Introduction
The inspiration to the following
research was a CTF task called namespaces
by _tsuro
from the 35C3
CTF. While solving this challenge we found out that
creating namespace-based sandboxes which can then be joined by
external processes is a pretty challenging task from a security
standpoint. On our way back home from the CTF we found out that
Docker, with its “docker exec” functionality (which is actually
implemented by runc from opencontainers) follows a similar model and
decided to challenge this implementation.
Goal and results
Our goal was to compromise the host
environment from inside a Docker container running in the default or
hardened configuration (e.g. limited capabilities and syscall
availability). We considered the two following attack vectors:
-
a malicious Docker image,
-
a malicious process inside a container (e.g. a compromised Dockerized service running as root).
Results: we have achieved full code
execution on the host, with all capabilities (i.e. on the
administrative ‘root’ access level), triggered by either:
-
running “docker exec” from the host, on a compromised Docker container,
-
starting a malicious Docker image.
This vulnerability was assigned
CVE-2019-5736 and was officially announced here.
Default Docker security settings
Despite Docker not being marketed as
sandboxing software, its default setup is meant to secure host
resources from being accessed by processes inside of a container.
Although the initial process inside a Docker container is running as
root, it has very limited privileges, which is achieved using several
mechanisms (this
paper describes it thoroughly):
Linux capabilities
Docker containers have a very limited
set of capabilities by default, which makes a container root user de
facto an unprivileged user.
seccomp
This mechanism blocks container’s
processes from executing a subset of syscalls or filters their
arguments (thus limiting its impact on the host environment.)
namespaces
This mechanism allows to limit
containerized processes’ access to the host filesystem, as well as
it limits the visibility of processes across the host/container
boundary.
cgroups
The control groups (cgroups) mechanism
allows to limit and manage various types of resources (RAM, CPU, ...)
of a group of processes.
It’s possible to disable all of these
mechanisms (for example by using the --privileged command-line
option) or to specify any set of syscalls/capabilities/shared
namespaces explicitly. Disabling those hardening mechanisms makes it
possible to easily escape the container. Instead, we will be looking
at Docker containers running the default security configuration.
Failed approaches
Before we ended up finding the final
vulnerability we had tried many other ideas, most of which were
mitigated by limited capabilities or by seccomp filters.
As the whole research was a follow-up
to a 35C3
CTF task, we started by investigating what happens
when a new process gets started in an existing namespace (a.k.a.
“docker exec”). The goal here was to check if we can access some
host resources by obtaining them from the newly joined process.
Specifically, we looked for ways to access that process from inside
the container before it joins all used namespaces. Imagine the
following scenario, where a process:
-
joins the user and PID namespaces,
-
forks (to actually join the PID namespace),
-
joins the rest of the namespaces (mount, net etc.).

•••••

EXERCISE DETAILS.
Answer these questions from the Docker container escape article:
(a) What CVE identifier was assigned to the vulnerability?
(b) Which command-line option is given as an example of a way to disable all of the hardening mechanisms?
(c) Which program does the article say actually implements the "docker exec" functionality?
You can answer without using the records.

Extracted records

•••••

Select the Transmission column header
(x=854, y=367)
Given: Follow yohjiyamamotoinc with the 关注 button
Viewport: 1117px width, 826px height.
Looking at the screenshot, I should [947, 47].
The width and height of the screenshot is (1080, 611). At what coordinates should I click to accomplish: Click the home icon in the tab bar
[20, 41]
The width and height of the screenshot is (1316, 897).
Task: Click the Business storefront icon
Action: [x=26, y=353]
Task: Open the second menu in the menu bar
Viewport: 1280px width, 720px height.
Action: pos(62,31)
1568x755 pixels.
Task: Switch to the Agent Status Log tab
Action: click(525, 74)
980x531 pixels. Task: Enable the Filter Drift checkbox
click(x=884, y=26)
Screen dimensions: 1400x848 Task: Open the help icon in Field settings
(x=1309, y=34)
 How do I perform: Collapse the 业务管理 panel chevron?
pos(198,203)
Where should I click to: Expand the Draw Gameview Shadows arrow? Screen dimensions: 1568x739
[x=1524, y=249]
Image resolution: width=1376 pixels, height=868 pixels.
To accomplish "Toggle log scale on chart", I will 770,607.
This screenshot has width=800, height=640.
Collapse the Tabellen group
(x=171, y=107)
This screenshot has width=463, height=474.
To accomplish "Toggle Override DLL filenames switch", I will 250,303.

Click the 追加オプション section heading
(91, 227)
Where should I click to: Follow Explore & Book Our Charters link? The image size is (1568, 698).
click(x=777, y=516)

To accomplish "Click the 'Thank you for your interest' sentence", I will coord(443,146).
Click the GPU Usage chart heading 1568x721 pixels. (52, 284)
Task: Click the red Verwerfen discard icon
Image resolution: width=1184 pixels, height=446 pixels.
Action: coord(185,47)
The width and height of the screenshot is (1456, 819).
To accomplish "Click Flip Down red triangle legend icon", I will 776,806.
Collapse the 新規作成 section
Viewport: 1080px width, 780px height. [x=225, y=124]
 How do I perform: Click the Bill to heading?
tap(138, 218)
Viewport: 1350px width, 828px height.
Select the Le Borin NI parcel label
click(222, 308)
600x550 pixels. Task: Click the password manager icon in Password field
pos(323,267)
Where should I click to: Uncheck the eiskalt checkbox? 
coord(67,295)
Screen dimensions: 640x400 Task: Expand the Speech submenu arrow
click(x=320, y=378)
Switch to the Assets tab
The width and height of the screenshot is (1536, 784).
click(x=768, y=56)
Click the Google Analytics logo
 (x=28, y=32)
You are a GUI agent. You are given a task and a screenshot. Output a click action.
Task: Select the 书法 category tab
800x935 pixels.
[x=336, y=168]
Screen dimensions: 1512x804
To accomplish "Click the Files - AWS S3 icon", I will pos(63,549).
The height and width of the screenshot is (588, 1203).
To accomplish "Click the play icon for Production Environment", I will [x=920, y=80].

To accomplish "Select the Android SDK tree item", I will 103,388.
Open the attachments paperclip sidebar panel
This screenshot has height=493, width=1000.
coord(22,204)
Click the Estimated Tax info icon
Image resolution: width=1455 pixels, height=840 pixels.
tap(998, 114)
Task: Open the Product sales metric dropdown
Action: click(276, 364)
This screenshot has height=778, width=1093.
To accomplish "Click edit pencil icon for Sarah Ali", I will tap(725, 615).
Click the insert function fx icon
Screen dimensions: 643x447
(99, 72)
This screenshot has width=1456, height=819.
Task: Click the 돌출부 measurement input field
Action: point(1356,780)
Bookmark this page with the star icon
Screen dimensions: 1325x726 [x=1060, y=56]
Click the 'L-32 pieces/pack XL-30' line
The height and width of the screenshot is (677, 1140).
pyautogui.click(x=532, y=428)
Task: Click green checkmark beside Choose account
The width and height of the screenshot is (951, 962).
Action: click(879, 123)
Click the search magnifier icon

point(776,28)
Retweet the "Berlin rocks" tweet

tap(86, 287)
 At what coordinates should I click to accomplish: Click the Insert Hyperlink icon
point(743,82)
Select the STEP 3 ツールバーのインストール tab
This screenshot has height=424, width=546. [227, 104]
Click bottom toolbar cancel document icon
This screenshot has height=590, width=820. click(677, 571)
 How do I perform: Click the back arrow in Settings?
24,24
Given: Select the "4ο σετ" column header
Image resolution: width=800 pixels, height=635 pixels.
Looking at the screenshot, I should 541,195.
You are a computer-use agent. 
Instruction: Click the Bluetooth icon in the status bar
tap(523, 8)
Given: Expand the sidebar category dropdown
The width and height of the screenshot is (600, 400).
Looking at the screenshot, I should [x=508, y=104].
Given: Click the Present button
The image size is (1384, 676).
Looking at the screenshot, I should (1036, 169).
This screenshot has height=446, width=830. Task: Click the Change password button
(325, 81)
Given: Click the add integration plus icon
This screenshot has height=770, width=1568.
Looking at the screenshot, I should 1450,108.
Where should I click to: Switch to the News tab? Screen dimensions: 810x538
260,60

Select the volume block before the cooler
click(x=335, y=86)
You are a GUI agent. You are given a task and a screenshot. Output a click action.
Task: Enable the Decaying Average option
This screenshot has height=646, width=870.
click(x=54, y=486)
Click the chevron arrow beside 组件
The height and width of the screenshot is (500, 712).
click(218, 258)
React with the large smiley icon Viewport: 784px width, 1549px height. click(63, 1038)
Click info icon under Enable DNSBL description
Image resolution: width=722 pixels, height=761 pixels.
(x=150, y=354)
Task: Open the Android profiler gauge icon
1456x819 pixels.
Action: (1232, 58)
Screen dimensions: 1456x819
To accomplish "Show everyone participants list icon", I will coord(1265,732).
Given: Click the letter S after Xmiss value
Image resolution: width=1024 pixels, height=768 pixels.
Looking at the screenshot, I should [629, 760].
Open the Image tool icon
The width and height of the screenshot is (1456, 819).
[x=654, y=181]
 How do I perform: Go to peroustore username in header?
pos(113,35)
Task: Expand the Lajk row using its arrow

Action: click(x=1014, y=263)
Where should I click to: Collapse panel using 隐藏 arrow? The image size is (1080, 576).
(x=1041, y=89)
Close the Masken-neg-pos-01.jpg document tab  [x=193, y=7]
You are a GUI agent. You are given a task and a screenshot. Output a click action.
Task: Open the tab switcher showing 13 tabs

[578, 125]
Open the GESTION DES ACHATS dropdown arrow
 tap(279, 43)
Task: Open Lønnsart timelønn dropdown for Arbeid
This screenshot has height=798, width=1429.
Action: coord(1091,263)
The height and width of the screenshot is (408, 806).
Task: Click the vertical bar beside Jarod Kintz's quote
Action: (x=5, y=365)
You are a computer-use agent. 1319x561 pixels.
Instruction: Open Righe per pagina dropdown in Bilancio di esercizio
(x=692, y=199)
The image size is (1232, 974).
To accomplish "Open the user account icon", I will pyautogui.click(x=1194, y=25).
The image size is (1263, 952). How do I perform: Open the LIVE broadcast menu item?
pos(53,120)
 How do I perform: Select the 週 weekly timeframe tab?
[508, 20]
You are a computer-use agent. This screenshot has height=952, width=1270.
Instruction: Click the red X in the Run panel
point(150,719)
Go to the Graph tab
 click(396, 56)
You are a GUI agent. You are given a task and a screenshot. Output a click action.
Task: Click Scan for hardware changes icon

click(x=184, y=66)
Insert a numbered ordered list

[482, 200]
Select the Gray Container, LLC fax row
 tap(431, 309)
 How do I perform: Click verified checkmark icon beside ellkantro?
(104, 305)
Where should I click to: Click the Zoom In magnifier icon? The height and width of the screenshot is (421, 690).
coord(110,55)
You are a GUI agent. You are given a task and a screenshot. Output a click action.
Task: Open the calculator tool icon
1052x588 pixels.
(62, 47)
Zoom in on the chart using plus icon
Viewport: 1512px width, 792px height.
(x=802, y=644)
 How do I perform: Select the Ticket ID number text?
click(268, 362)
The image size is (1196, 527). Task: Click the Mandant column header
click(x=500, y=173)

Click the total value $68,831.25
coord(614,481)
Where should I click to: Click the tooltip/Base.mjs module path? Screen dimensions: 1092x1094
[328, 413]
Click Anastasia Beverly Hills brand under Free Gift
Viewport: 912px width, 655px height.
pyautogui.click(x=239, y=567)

•••••

THE OUTPUT.
(a) CVE-2019-5736
(b) --privileged
(c) runc from opencontainers